The rollback was predictable, the unexpected hike wasn’t. When State-owned oil marketing companies announced the steepest-ever Rs 7.54 per litre hike in petrol prices on May 23, it became a hot potato that nobody wanted to hold — not oil companies, not the petroleum ministry, not the government and certainly not the Congress that leads the UPA coalition. All through the past 12 months, oil companies were complaining of a combined revenue loss of Rs 138,500 crore in 2011-12 that would reflect on their earnings for the year.
Further, they argued, that it was no longer an issue of financial losses; the availability of petroleum products would be affected as the companies wouldn’t be able to buy crude. The price hike was logical, expected and as predicted by this newspaper, it followed the political compulsions of elections in the five states of Uttar Pradesh, Uttarakhand, Punjab, Goa and Manipur and the passage of the Union Budget.
The past few days have seen the financial argument reverse, with the companies posting a combined net profit of Rs 21,264 crore during the fourth quarter of fiscal 2012 — double of what it was in fiscal 2011 and 60% more than fiscal 2010. Questions follow: what was the noise on losses and shortages by oil companies all about and how did they make such robust profits?
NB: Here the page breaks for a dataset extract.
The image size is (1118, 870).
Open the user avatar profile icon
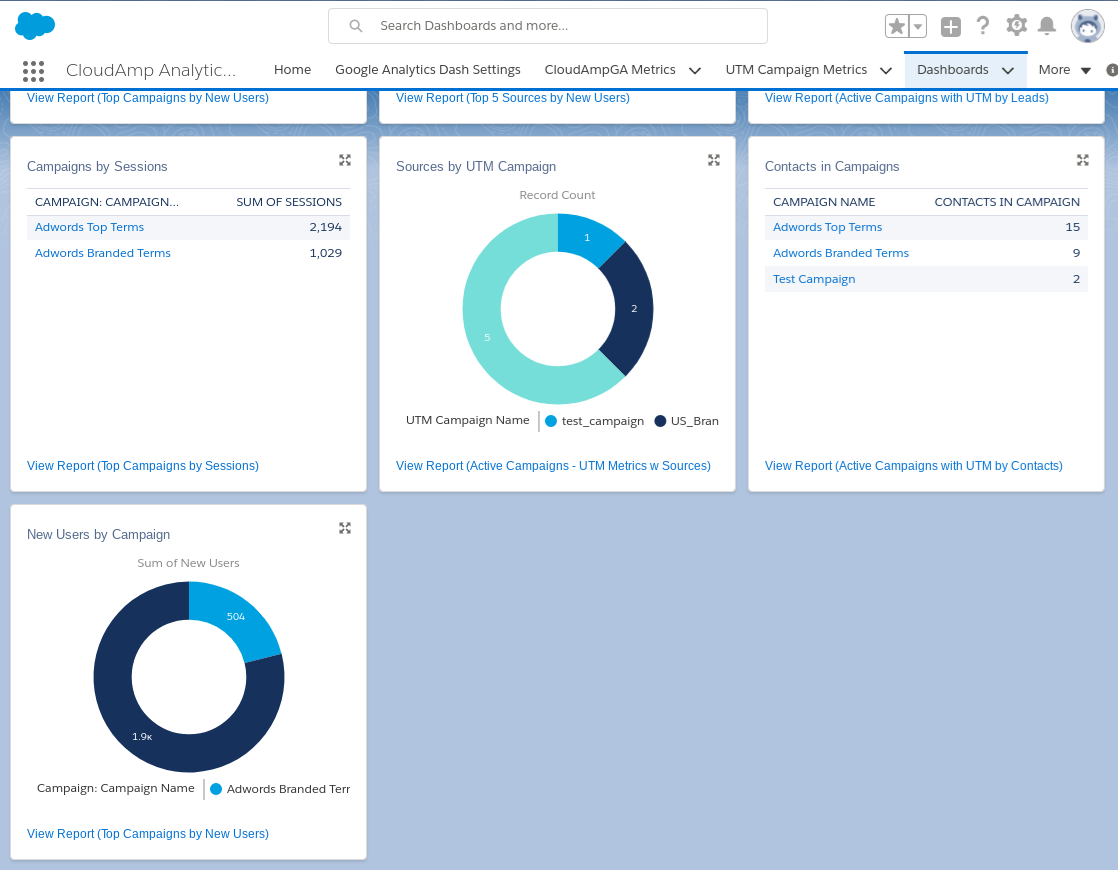pos(1087,26)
The answer: what the companies couldn’t get from consumers, they squeezed out of the taxpayers. The Centre after paying Rs 68,481 crore to oil companies in 2011-12, paid an additional Rs 38,500 crore to compensate them to sell diesel, LPG and kerosene at below cost. This was supplemented by an additional support of Rs 52,500 crore from upstream oil companies (Oil and Natural Gas Corporation, Oil India Ltd and Gas Authority of India Limited) that came in the form of discounts on crude oil to these companies.
In effect, it is taxpayers’ money and government borrowings that are keeping the oil companies profitable. In return, the petroleum sector delivered Rs 136,497 crore as taxes to the Centre in 2010-11. This is 17% of the Centre’s total tax and other revenues. In the backdrop of a ballooning fiscal deficit, is it then prudent for the Centre to return the majority of the revenues it earns from the petroleum sector to oil firms as compensation to maintain healthy profits. It should at least create an alternative mechanism that’s transparent.
Today, the Centre is first taxing the consumer and later returning this money to subsidise for the price of fuel. This also appears a case where the government is milking the common man to prevent the balance sheets of its ‘Fortune 500’ companies from slipping into the red.